We skipped starters in favour of a shared jar of radishes with home-made salad cream, ie mayonnaise. The menu, in its mania for Britishness, likes to Anglicise wherever possible. So the "new bridge" chips which came with the beef fillet tail weren't thin and wobbly, in tribute to the area's most recent tourist attraction, but classic Pont Neuf potatoes, literally translated. The meat was tender and well rested, cooked to fall somewhere between steak and Sunday roast, and served with a light horseradish cream.

Both fish dishes we tried scored full marks for imagination and execution. Pollock, usually encountered only as a cod substitute in fish and chips, was here roasted in a spiced cep crust, and served with blanched samphire and cucumber. Even better was seared sea trout, its skin crisp and its salty orange flesh sympathetically partnered with a pale, frugal salad of shaved fennel, shallot and yellow beans, dressed with verjuice.

After a run of dessert menus featuring the same dreary options it was refreshing to encounter something a bit different here, including a "sandwich" of dense, dark gingerbread around honey ice-cream, from the owners' own hives in Regent's Park. A lemon verbena pie – less shrill than the classic lemon tart – had apparently been baked with the filling in, leaving the pastry heavy, but a roulade version of Eton Mess was the perfect light summer dessert.

The fixed price structure of the menu – £16 for two courses, £20 for three – means there aren't any nasty surprises when the bill arrives, and unusually, for a London restaurant, a service charge isn't automatically added. Despite our shabby reception, and the hour-long wait for food, we still obeyed the unofficial 11th commandment of the British: thou shalt feel obliged to tip 12.5 per cent, even when the service hasn't really been very good.

If they can sort out the front of house problem, this will be an attractive addition to the City dining scene. Until then, to echo the verdict of congregations down the ages, great church, shame about the service.

The Restaurant at St Paul's, St Paul's Cathedral, London EC4 (020-7248 2469)

Food 4 stars
Ambience 3 stars
Service 2 stars

Open for lunch only. Two courses £16; three courses £20

Tipping policy: "No service charge. All tips go to the waiters"

Side Orders: Culture vultures

National Dining Rooms

Oliver Peyton's organic food includes a Bickleigh White Park rib-eye steak with baby vegetables; great views over Trafalgar Square.
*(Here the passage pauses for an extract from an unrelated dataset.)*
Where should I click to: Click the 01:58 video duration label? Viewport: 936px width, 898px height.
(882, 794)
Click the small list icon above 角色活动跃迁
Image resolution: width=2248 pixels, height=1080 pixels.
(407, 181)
National Gallery, London WC2 (020-7747 2525)

The Fruitmarket Café

Edinburgh's funkiest modern art gallery has an eclectic café to match: try the local Scottish fish platter (£7.95).

Market Street, Edinburgh (0131 226 1843)

Tate Liverpool Café

The local produce here includes Lancashire air-dried ham and Mrs Kirkham's cheese with piccalilli (£5.50). Open lunch and teatime.